It is well-known that the partial pressure of oxygen in the atmosphere decreases with altitude. For this reason it is necessary to provide the pilot and crew of high altitude aircraft with breathing systems in order to prevent hypoxia at high altitudes. Some of such breathing systems involve the generation of oxygen onboard the aircraft. Such systems may, for example, utilize bleed air from the aircraft engine(s), wherein such bleed air is processed to produce a product gas of high oxygen content. At certain altitudes, or during certain maneuvers, or in the event of malfunction, the onboard generating system may not provide physiologically acceptable breathing gas. For this reason, most aircraft breathing systems utilizing onboard oxygen generating systems also utilize a stand-by supply of oxygen.
In breathing systems of the above-described type, breathing gas is provided to the pilot and crew members by breathing masks worn on their faces. The problem with this type of system is that a breathing mask typically prevents the wearer from breathing ambient or cabin air unless the mask is removed from the wearer's face. Thus, once the mask is in position on the face, the wearer must make use of the aircraft breathing system.

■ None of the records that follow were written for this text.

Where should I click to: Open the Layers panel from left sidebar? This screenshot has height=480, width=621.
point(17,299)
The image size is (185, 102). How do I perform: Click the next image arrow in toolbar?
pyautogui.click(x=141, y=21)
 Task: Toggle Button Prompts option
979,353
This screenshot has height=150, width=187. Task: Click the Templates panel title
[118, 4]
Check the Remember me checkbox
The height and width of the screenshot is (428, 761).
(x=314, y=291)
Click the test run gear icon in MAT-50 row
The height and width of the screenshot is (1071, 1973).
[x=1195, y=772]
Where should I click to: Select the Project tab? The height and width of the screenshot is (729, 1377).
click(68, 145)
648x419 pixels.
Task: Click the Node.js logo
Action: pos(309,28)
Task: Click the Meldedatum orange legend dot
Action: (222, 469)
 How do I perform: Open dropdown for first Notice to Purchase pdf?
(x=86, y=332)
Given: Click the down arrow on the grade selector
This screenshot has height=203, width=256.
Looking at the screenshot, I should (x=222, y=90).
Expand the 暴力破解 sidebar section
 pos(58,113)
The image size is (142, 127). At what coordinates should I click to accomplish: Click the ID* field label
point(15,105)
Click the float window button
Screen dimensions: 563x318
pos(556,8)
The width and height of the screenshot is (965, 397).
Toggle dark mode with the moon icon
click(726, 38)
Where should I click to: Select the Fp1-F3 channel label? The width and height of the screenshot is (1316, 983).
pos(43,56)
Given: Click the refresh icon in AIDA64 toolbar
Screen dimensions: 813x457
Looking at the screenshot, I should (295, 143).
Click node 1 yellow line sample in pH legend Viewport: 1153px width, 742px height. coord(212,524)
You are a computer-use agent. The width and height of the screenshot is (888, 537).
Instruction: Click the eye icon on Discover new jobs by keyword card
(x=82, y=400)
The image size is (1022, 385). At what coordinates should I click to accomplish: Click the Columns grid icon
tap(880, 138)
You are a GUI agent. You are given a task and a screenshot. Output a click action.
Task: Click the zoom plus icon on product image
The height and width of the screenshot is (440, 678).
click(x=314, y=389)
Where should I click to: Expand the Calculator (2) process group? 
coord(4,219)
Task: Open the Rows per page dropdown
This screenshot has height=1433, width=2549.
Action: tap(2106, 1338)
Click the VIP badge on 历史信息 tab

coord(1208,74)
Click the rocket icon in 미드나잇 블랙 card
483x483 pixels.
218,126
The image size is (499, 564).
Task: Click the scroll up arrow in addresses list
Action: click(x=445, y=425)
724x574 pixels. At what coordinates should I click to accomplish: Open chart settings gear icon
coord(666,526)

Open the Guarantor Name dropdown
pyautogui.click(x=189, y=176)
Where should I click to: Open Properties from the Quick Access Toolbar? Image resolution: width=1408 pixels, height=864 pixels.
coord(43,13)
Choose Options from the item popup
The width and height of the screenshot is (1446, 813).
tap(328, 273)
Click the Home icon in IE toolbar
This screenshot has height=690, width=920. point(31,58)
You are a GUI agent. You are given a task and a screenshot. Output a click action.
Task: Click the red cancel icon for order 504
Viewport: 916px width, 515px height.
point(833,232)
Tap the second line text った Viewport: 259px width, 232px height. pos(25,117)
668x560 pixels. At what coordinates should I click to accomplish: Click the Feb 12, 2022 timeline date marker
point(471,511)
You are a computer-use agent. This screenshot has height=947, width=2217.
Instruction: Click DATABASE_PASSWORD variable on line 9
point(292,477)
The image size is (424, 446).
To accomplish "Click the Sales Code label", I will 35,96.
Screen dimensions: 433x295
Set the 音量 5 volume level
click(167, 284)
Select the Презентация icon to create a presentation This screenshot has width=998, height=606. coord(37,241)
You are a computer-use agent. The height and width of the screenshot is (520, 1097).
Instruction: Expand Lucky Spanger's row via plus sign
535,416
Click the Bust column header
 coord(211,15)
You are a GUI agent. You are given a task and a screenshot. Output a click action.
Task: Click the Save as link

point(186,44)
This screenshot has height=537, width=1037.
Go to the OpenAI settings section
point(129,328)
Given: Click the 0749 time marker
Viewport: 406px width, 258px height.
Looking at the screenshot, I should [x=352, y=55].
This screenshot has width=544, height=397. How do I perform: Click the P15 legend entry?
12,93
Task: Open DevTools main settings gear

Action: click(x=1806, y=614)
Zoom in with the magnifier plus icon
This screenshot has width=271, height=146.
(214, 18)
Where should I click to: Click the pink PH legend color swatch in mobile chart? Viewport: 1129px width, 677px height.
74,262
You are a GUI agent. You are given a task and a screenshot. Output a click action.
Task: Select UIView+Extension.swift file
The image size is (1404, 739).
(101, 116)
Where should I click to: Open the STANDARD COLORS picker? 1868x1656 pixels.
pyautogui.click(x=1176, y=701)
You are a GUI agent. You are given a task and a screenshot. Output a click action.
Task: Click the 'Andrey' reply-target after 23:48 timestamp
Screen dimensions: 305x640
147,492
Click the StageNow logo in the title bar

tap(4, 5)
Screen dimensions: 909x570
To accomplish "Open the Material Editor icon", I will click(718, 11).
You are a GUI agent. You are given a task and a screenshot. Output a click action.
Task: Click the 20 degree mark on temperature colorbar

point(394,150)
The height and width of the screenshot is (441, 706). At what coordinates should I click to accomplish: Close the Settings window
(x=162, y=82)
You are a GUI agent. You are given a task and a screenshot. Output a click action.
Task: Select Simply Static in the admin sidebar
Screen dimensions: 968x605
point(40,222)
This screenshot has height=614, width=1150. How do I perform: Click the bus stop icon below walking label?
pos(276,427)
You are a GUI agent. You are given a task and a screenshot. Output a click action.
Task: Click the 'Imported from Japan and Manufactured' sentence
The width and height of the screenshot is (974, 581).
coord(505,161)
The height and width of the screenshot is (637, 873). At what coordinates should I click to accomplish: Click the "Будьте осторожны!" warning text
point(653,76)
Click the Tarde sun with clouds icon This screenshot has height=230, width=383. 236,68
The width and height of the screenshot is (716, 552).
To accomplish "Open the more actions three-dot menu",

In most cases, the onboard oxygen generating system does not become operative until the aircraft engines are turned on. Therefore, a pilot or crew member wearing a breathing mask in an aircraft cockpit before the engines are running typically must use the stand-by supply of oxygen. This results in an unnecessary depletion of the stand-by supply which also causes high logistic and maintenance requirements. To prevent stand-by supply depletion, the crew member may elect to let his mask hang and breathe ambient air. This is undesirable because it may result in a loss of communications. Breathing masks typically include an intercom system for pilot and crew communication. When the pilot or crew member lets the mask hang, the intercom usually must be turned off because of intercom noise pickup resulting from the hanging mask.
Many high altitude aircraft also have the capability of permitting pilot and crew ejection. An oxygen supply is required if it should become necessary to eject at a high altitude. Therefore, aircraft with ejection provisions also incorporate a bail out (or emergency) oxygen supply. In other words, the emergency oxygen supply ejects along with the crew. The emergency oxygen supply is usually in the form of an oxygen bottle mounted to the aircraft seat. In aircraft having either separate stand-by and emergency supplies, or combined stand-by/emergency supplies, depletion of the stand-by/emergency supply bottle during normal operations is not desirable from a logistics, maintenance, and operational usage standpoint.
The present invention provides an improved breathing system that addresses (a) the above-stated problem of inefficient utilization of stand-by oxygen, (b) provides a method of integrating the various supplies along with cabin air breathing provisions and (c) presents an automatic control method to minimize crew work load. Means to replenish stand-by oxygen to reduce logistics and maintenance are also disclosed. Prior art United States patents which are known to be pertinent to the present invention are as follows: Price, U.S. Pat. No. 2,582,848 issued on Jan. 15, 1952; Summers, U.S. Pat. No. 2,877,966 issued on Mar. 17, 1959; Turek, U.S. Pat. No. 3,215,057 issued on Nov. 2, 1965; Jackson, U.S. Pat. No. 3,410,191 issued on Nov. 12, 1968; Wachter, U.S. Pat. No. 3,425,333 issued on Feb. 4, 1969; O'Reilly et al, U.S. Pat. No. 3,500,827 issued on Mar. 17, 1970; Reiher, U.S. Pat. No. 3,593,735 issued on July 20, 1971; Cramer et al, U.S. Pat. No. 3,720,501 issued on Mar. 13, 1973; Vensel, U.S. Pat. No. 4,057,205 issued on Nov. 8, 1977; and Cronin et al, U.S. Pat. No. 4,419,926 issued on Dec. 13, 1983.